While Bankman-Fried’s legal team called the restrictions proposed by prosecutors “overbroad,” they did propose prohibiting him from contacting some current and former employees of FTX and Alameda entirely, including Ellison, Zixiao “Gary” Wang, and Nishad Singh, among others.
Bankman-Fried’s lawyers also said the evidence put forth by federal prosecutors does not warrant the proposed restrictions because their defendant's attempt to reach out to Miller was “merely an innocuous attempt to offer assistance in FTX’s bankruptcy process and does not reflect misconduct.”
Additionally, the messages sent by Bankman-Fried to Miller did not have the auto-delete function enabled and were also sent via email, evidence that Bankman-Fried was not trying to evade detection, his lawyers argued.
“In fact, Mr.

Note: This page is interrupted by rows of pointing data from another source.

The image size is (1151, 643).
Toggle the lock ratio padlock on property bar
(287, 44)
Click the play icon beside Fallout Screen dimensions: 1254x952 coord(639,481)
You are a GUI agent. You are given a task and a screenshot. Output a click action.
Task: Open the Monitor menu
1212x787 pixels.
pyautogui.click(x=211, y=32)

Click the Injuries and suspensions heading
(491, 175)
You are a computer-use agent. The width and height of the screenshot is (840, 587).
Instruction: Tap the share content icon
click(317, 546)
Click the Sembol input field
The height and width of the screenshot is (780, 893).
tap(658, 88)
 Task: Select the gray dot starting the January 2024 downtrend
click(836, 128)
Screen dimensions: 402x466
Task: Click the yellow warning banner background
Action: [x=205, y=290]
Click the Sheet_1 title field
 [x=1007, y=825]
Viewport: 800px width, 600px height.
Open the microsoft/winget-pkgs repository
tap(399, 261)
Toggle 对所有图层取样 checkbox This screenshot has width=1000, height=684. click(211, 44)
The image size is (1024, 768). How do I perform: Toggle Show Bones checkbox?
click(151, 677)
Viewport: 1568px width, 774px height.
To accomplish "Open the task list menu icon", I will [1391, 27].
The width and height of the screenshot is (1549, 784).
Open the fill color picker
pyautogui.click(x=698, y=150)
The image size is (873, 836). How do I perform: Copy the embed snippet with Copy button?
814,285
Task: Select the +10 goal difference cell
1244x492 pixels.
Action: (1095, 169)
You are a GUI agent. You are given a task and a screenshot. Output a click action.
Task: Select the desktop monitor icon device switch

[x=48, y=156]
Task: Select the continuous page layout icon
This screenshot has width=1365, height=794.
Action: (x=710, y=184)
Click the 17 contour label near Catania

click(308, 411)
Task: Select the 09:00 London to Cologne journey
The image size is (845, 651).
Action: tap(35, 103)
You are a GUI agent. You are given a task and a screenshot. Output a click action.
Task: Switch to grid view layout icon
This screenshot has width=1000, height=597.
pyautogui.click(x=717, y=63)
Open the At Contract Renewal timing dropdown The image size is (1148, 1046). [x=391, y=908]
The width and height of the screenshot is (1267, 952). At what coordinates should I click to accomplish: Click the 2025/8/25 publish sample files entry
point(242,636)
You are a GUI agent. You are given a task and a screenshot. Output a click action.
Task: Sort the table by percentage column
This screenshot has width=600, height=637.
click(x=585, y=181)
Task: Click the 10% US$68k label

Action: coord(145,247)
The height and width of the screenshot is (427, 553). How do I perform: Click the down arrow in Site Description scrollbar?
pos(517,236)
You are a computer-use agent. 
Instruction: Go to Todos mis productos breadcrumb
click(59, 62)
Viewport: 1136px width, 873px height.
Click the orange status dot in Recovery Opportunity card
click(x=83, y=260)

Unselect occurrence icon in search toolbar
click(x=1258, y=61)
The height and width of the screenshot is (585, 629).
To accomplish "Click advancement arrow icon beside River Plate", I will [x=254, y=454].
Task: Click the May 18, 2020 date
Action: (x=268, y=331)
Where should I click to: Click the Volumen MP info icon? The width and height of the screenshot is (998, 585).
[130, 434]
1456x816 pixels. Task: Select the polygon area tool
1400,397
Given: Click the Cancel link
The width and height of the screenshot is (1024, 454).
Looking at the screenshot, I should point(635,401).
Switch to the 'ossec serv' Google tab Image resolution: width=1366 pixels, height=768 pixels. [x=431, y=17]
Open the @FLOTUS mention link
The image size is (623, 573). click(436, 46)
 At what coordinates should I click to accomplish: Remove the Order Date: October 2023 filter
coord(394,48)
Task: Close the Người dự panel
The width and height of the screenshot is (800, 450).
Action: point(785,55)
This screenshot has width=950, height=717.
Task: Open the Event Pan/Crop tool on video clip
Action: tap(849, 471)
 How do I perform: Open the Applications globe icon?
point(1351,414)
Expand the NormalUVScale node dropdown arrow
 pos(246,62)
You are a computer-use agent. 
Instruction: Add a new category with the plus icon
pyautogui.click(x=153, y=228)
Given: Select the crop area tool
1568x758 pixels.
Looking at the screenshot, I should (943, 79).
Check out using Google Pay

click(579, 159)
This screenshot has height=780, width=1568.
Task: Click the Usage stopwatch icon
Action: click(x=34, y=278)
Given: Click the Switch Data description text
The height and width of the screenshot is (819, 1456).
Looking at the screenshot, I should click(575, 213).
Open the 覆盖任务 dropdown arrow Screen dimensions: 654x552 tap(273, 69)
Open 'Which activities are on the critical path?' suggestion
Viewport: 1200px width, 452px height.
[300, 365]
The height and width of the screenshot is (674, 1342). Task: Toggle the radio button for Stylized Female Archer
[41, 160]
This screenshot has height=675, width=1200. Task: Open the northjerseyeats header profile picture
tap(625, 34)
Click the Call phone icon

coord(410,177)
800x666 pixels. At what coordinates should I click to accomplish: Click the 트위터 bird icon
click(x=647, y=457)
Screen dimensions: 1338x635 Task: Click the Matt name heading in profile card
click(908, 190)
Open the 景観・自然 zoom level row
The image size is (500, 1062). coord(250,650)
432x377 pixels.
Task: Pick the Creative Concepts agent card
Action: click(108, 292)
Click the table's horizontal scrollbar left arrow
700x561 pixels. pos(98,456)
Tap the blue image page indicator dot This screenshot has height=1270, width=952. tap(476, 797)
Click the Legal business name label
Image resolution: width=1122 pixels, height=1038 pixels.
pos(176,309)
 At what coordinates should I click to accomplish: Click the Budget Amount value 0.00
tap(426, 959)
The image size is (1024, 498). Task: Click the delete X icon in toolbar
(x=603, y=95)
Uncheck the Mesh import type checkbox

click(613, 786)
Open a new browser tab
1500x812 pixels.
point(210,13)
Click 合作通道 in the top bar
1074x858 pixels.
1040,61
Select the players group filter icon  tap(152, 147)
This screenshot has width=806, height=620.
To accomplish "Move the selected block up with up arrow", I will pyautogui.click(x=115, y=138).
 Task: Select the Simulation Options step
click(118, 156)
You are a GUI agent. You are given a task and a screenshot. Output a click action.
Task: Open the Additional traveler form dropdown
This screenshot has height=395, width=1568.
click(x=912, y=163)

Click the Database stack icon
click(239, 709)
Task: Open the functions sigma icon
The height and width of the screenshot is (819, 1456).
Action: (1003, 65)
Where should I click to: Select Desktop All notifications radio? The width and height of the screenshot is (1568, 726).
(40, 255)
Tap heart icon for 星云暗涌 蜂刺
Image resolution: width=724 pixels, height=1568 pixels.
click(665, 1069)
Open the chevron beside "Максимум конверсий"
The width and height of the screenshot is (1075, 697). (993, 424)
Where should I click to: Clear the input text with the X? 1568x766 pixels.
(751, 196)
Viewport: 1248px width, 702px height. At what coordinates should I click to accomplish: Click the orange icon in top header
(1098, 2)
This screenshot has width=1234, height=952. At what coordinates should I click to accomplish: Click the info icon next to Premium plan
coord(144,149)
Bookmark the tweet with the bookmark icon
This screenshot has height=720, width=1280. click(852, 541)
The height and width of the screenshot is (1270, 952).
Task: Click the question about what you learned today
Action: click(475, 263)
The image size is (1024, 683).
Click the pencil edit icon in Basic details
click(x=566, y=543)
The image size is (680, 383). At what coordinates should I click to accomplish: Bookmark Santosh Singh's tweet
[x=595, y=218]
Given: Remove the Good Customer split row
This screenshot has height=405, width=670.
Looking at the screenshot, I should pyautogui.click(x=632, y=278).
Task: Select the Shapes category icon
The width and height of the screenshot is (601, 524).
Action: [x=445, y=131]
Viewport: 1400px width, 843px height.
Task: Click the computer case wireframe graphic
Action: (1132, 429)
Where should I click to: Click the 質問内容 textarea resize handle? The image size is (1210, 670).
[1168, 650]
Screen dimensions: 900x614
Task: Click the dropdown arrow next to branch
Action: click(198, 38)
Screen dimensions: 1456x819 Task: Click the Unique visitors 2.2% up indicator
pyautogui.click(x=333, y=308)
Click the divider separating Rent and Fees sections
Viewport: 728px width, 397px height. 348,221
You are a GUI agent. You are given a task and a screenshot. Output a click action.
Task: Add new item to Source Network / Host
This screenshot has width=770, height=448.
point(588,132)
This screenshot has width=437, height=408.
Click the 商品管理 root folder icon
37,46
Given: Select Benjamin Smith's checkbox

Bankman-Fried has turned off the disappearing messages function on his Signal account and is not sending any Signal or Slack messages with auto-delete features,” Bankman-Fried’s lawyers said.
Finally, Bankman-Fried’s legal team said the condition of his bail barring him from transferring funds related to FTX or Alameda should be removed because the basis “for seeking that condition has not been supported” nearly three weeks later.
In a court order filed later on Saturday, Judge Kaplan outlined the proper ways for each legal team to respond to the letters put forth and ordered federal prosecutors to submit “complete copies” of the alleged communications between Miller and Bankman-Fried.